Muscarinic MT7 toxin is a highly selective and potent antagonist of the M1 subtype of muscarinic receptor and acts by binding to an allosteric site. To identify the molecular determinants by which MT7 toxin interacts with this receptor in its free and NMS-occupied states, the effect on toxin potency of alanine substitution was evaluated in equilibrium and kinetic binding experiments as well as in functional assays. The determination of the crystallographic structure of an MT7-derivative (MT7-diiodoTyr51) allowed the selection of candidate residues that are accessible and present on both faces of the three toxin loops. The equilibrium binding data are consistent with negative cooperativity between N-methylscopolamine (NMS) and wild-type or modified MT7 and highlight the critical role of the tip of the central loop of the toxin (Arg34, Met35 Tyr36) in its interaction with the unoccupied receptor. Examination of the potency of wild-type and modified toxins to allosterically decrease the dissociation rate of [3H]NMS allowed the identification of the MT7 residues involved in its interaction with the NMS-occupied receptor.
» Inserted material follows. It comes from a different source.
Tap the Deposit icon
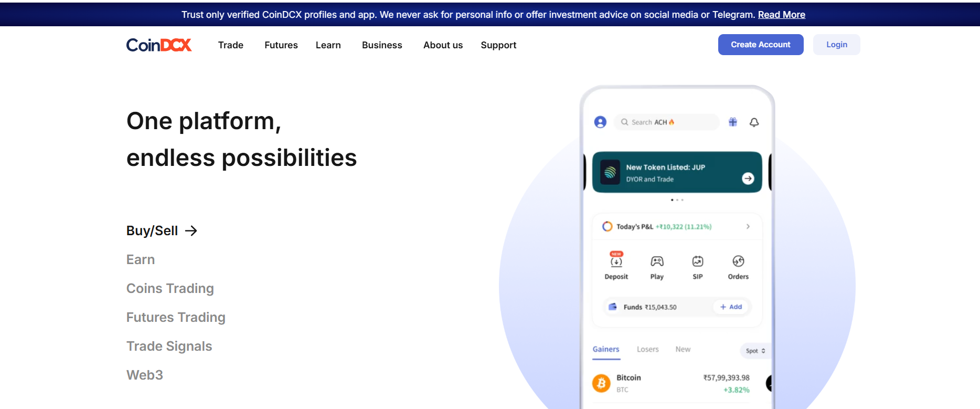 [x=616, y=261]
In contrast to the results with the unoccupied receptor, the most important residue for this interaction was Tyr36 in loop II, assisted by Trp10 in loop I and Arg52 in loop III. The critical role of the tips of the MT7 loops was also confirmed in functional experiments. The high specificity of the MT7-M1 receptor interaction exploits several MT7-specific residues and reveals a different mode of interaction of the toxin with the free and NMS-occupied states of the receptor.

Footnotes

  • ABBREVIATIONS: ACh, acetylcholine; MT7, muscarinic toxin 7; NMS, N-methylscopolamine; TFA, trifluoroacetic acid; PBS, phosphate-buffered saline; CCh, carbamylcholine; hM1, human M1 muscarinic receptor subtype; AChBP, ACh binding protein from Aplysia spp.; HPLC, high-performance liquid chromatography; CHO, Chinese hamster ovary.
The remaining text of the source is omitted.